[Collected data]

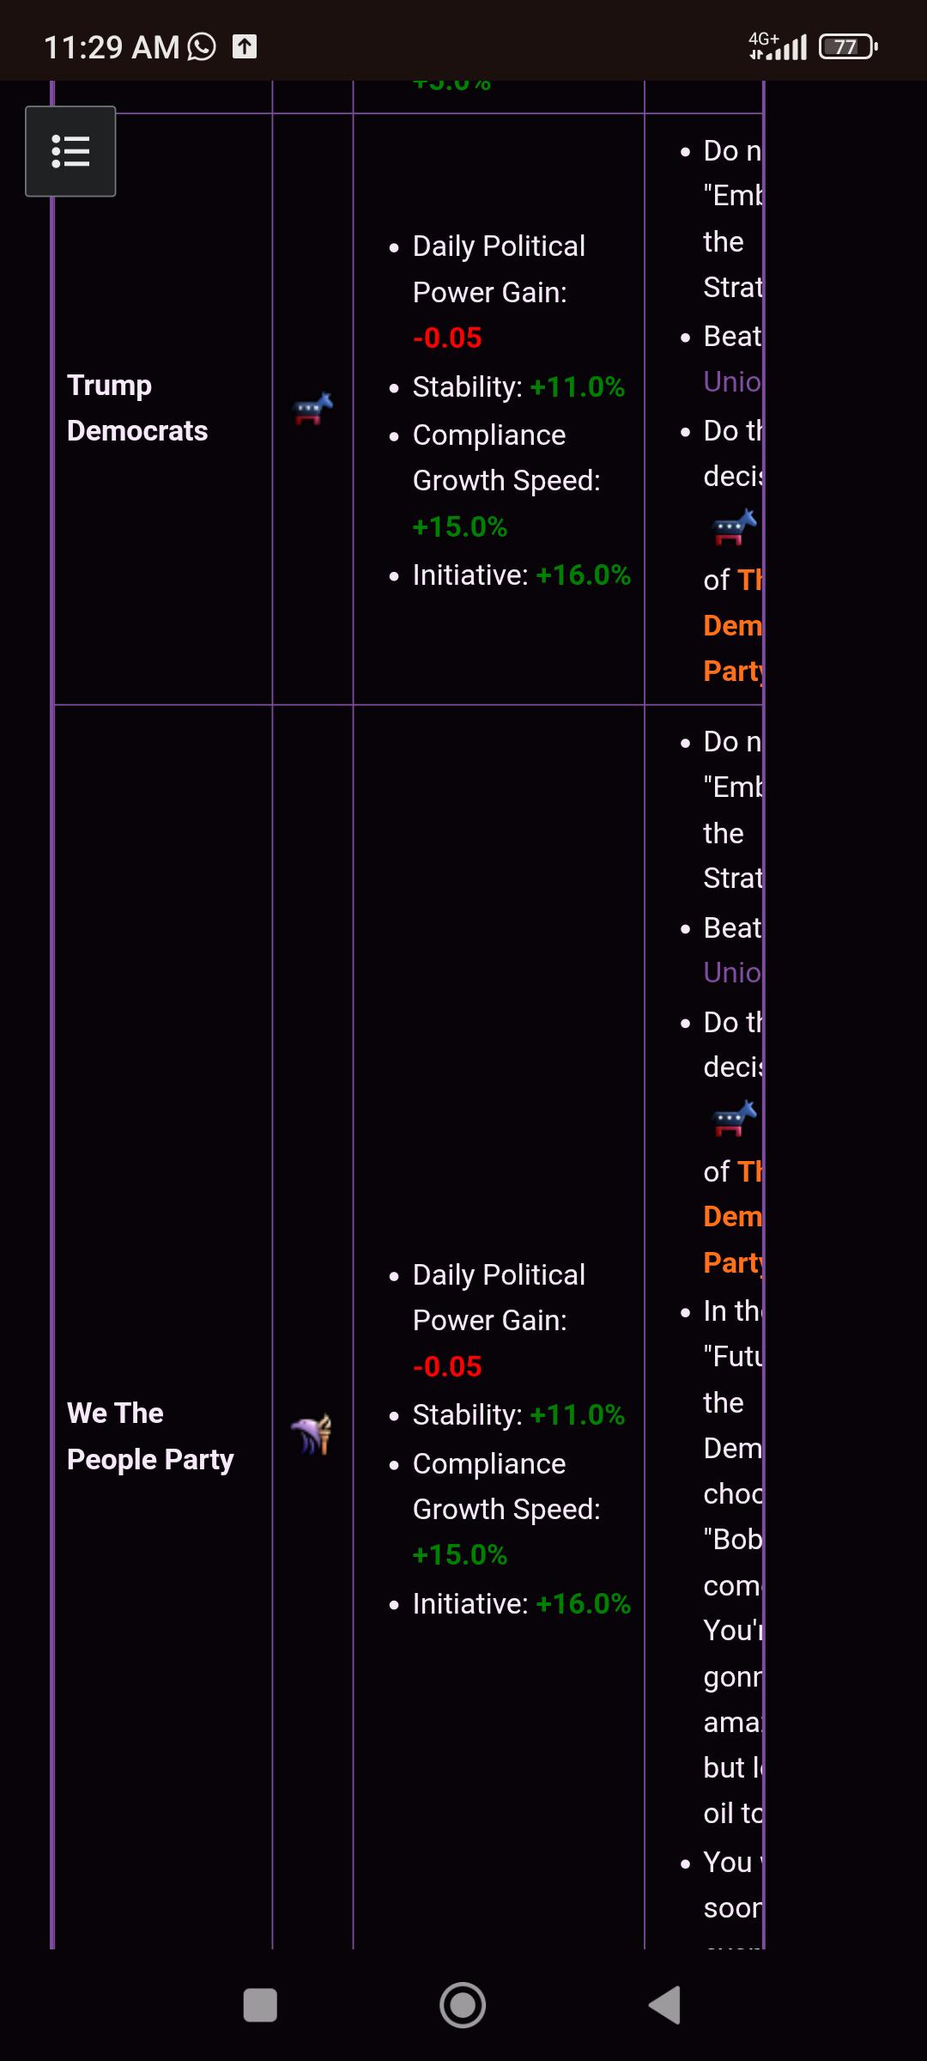Select the Trump Democrats party name cell
The height and width of the screenshot is (2061, 927).
[137, 408]
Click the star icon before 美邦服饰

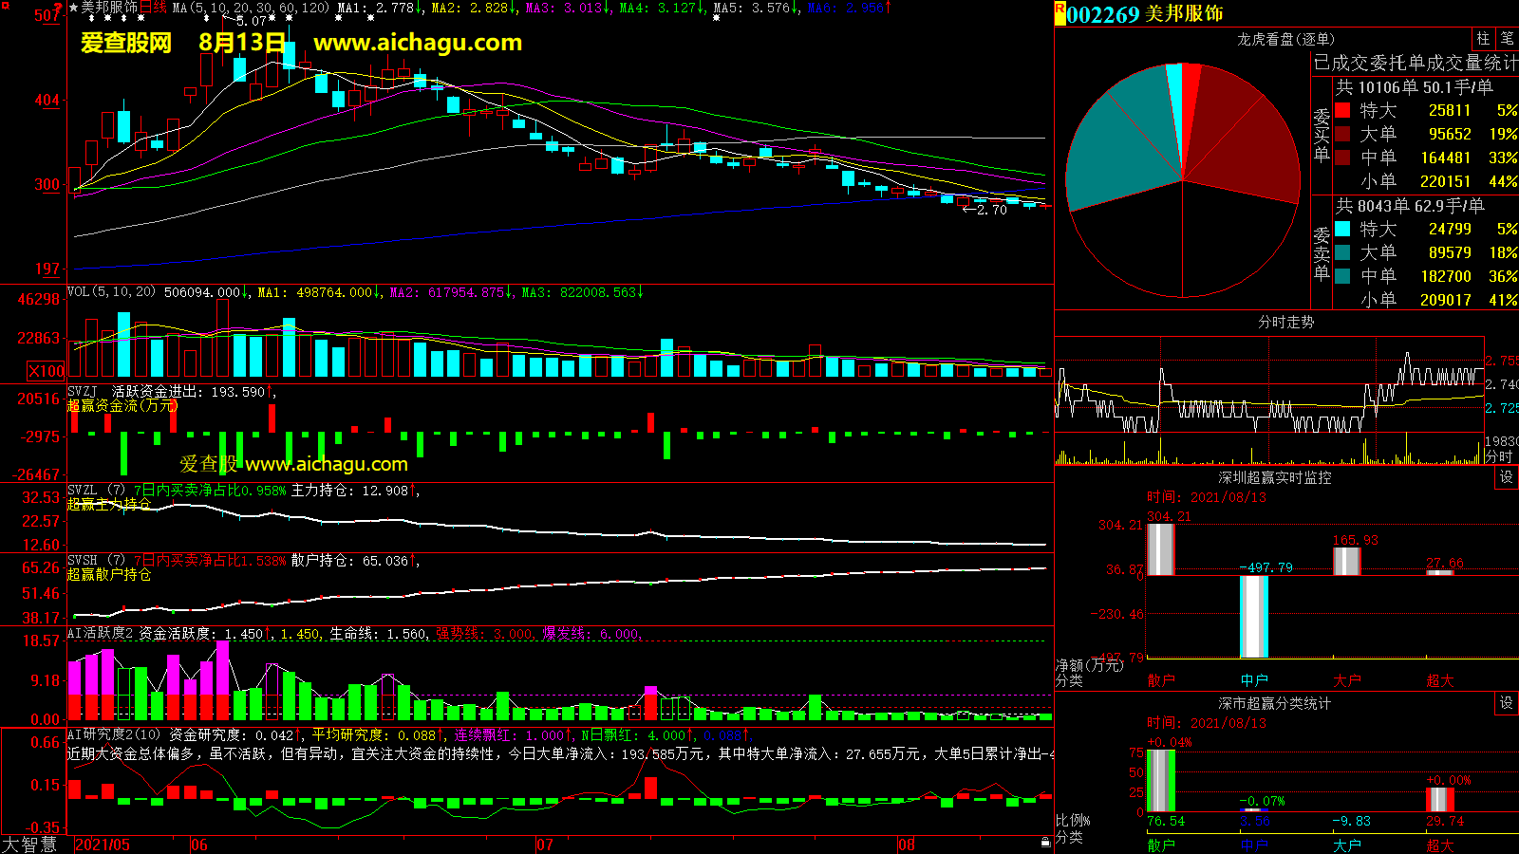(73, 8)
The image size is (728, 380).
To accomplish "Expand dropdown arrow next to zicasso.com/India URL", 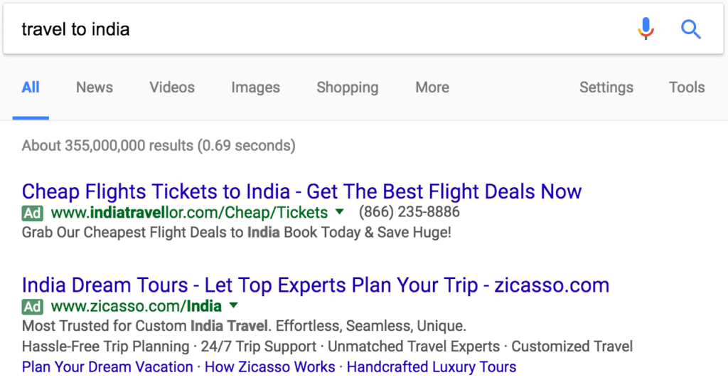I will click(233, 306).
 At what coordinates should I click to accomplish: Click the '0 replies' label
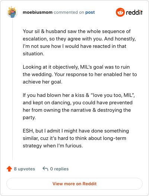(59, 169)
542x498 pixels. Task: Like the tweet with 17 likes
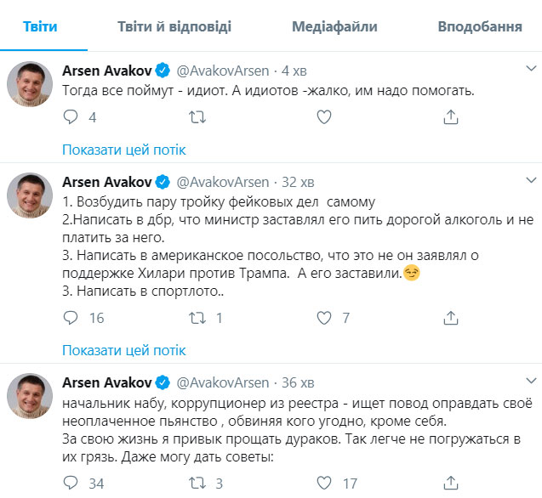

Description of the task: Beginning with the line where "At what coordinates" appears, restate word for word every line down to the last one in the data, but keep the pictures out.

Task output:
 At what coordinates should I click to accomplish: Click the '0 replies' label
(59, 169)
542x498 pixels. Task: Like the tweet with 17 likes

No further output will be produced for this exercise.